The Merciless Price War
One of the most striking features of the Chinese AI market is the aggressive price war initiated by Alibaba. In an effort to displace startups and traditional rivals like Tencent and Baidu, Alibaba Cloud has implemented price cuts of up to 97% on some of its top-tier models. This move is reminiscent of the early days of e-commerce, where eliminating competition through predatory pricing was the core strategy.
- Mass Adoption: By lowering the barrier to entry, Alibaba hopes to become the "operating system" of Chinese AI.
- Developer Ecosystem: Attracting thousands of developers to Qwen models creates a network effect that is hard to break.
- Cloud Lock-in: Using Alibaba's AI models inevitably leads to using its cloud infrastructure, securing long-term revenue.
The ByteDance Threat and the Shadow of Sanctions
Despite its power, Alibaba feels ByteDance breathing down its neck. The creator of TikTok has aggressively entered the AI market with its Doubao model, which is rapidly gaining ground due to the company's massive user base. ByteDance possesses an advantage Alibaba struggles to acquire: a deep understanding of youth content consumption, which translates into "smarter" and more engaging algorithms.
"In the world of AI, size no longer guarantees survival. Speed and the ability to adapt are the only currencies that matter," say market analysts in Beijing.
Furthermore, the US factor remains the greatest exogenous threat. Export restrictions on advanced semiconductors from NVIDIA are forcing Alibaba to seek domestic solutions or optimize its existing systems to the very limits of physics. Lack of access to H100s and future Blackwell series chips means Alibaba must be twice as creative to remain competitive against US giants like OpenAI and Google.

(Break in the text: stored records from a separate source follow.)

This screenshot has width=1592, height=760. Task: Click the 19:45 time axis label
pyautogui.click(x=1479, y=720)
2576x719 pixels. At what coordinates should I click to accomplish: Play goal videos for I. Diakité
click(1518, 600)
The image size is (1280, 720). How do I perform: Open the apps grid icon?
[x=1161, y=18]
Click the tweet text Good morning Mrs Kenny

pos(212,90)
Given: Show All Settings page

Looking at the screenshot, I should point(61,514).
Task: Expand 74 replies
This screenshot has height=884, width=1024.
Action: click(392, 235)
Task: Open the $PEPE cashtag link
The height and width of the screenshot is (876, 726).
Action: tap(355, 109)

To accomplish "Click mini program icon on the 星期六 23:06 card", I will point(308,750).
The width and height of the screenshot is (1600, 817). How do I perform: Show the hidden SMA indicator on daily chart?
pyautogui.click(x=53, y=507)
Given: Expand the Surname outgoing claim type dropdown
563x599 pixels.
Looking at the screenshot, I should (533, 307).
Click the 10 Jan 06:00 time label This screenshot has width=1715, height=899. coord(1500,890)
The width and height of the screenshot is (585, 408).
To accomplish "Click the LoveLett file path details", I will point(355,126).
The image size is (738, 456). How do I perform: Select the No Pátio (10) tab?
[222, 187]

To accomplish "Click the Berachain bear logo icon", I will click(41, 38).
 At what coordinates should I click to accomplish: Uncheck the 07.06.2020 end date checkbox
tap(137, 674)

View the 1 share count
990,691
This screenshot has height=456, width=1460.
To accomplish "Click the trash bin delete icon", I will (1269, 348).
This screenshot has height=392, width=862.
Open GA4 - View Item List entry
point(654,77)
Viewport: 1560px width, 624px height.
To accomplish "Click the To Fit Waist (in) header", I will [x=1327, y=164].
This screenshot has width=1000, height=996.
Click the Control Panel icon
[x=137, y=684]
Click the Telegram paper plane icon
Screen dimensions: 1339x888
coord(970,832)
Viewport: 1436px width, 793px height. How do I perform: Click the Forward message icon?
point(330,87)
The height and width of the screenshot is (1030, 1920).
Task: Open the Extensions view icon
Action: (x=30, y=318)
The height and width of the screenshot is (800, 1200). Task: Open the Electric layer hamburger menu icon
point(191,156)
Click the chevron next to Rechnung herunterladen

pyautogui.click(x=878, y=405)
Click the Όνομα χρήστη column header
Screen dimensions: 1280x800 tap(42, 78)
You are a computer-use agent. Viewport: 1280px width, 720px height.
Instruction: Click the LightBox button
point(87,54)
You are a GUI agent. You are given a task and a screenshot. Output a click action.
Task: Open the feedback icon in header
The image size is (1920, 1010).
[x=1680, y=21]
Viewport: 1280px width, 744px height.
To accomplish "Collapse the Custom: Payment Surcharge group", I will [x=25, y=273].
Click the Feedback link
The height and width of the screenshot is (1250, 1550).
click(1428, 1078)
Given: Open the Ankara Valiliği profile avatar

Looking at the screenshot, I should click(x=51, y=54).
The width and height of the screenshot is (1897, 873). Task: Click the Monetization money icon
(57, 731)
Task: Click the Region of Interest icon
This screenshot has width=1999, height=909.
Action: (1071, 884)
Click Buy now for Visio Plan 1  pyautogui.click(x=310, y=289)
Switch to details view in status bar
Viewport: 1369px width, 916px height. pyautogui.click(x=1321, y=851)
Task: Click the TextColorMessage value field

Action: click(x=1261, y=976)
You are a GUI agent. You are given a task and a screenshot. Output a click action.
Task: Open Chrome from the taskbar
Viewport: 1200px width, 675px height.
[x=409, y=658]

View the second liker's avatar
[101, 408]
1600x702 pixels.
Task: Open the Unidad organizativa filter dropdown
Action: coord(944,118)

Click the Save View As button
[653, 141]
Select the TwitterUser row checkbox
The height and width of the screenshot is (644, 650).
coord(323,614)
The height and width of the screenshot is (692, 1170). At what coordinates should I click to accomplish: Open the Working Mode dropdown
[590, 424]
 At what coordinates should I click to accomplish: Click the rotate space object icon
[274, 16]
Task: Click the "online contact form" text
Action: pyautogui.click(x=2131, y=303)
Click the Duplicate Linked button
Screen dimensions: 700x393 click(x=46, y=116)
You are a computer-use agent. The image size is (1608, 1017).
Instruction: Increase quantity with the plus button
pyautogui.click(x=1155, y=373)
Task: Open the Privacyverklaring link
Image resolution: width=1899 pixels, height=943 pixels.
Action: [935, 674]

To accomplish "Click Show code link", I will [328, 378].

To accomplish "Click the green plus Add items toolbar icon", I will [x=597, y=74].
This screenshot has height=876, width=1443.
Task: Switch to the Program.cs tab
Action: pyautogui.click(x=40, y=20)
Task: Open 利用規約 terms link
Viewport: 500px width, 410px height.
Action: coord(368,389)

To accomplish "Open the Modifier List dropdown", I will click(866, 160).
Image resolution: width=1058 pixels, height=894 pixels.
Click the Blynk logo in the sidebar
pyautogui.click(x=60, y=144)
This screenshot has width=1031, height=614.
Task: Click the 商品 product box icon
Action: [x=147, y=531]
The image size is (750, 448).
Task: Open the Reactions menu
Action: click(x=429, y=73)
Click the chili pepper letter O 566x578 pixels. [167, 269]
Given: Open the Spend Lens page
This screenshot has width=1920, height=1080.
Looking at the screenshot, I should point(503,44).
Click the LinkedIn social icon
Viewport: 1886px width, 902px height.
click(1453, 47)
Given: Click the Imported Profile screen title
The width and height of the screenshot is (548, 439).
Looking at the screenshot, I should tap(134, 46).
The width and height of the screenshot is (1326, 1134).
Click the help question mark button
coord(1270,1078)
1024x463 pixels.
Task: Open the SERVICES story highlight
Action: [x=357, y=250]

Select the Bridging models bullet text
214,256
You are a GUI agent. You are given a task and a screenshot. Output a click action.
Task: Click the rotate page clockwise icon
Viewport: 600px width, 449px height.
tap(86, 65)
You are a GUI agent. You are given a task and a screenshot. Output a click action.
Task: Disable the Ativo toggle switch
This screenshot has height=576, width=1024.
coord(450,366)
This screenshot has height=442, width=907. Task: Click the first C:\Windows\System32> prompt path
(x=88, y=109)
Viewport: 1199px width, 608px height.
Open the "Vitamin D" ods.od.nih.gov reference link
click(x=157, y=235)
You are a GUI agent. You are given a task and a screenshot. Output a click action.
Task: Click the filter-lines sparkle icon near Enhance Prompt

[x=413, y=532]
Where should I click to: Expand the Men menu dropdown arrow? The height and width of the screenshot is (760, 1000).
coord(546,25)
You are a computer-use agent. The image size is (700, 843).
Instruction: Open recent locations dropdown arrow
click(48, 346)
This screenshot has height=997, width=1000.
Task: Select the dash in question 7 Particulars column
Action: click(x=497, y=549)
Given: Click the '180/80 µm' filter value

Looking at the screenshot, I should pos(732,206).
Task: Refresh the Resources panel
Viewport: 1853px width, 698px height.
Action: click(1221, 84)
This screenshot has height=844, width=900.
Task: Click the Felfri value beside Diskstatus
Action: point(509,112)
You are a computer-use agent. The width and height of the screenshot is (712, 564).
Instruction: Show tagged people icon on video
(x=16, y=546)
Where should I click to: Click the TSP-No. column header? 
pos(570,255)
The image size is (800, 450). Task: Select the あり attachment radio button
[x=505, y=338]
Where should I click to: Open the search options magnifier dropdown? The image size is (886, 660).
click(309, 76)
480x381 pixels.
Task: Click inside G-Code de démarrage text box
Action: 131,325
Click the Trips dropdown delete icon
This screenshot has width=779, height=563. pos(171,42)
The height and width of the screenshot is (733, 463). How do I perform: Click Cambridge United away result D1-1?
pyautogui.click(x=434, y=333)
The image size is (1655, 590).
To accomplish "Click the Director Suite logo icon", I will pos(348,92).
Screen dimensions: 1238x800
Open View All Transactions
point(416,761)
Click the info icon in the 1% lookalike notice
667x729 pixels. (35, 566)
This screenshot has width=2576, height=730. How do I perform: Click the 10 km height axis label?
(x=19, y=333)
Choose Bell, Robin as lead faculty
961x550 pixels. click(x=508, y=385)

Conclusion: A Bet with No Return
For Alibaba, success in AI is not just a new revenue stream; it is the only path to avoid stagnation. If it loses this battle, it risks turning into a "dinosaur company," trapped in the glories of its past. But if it manages to dominate the domestic AI cloud, it will have laid the groundwork for the next decade of global technological hegemony. The stakes could not be higher.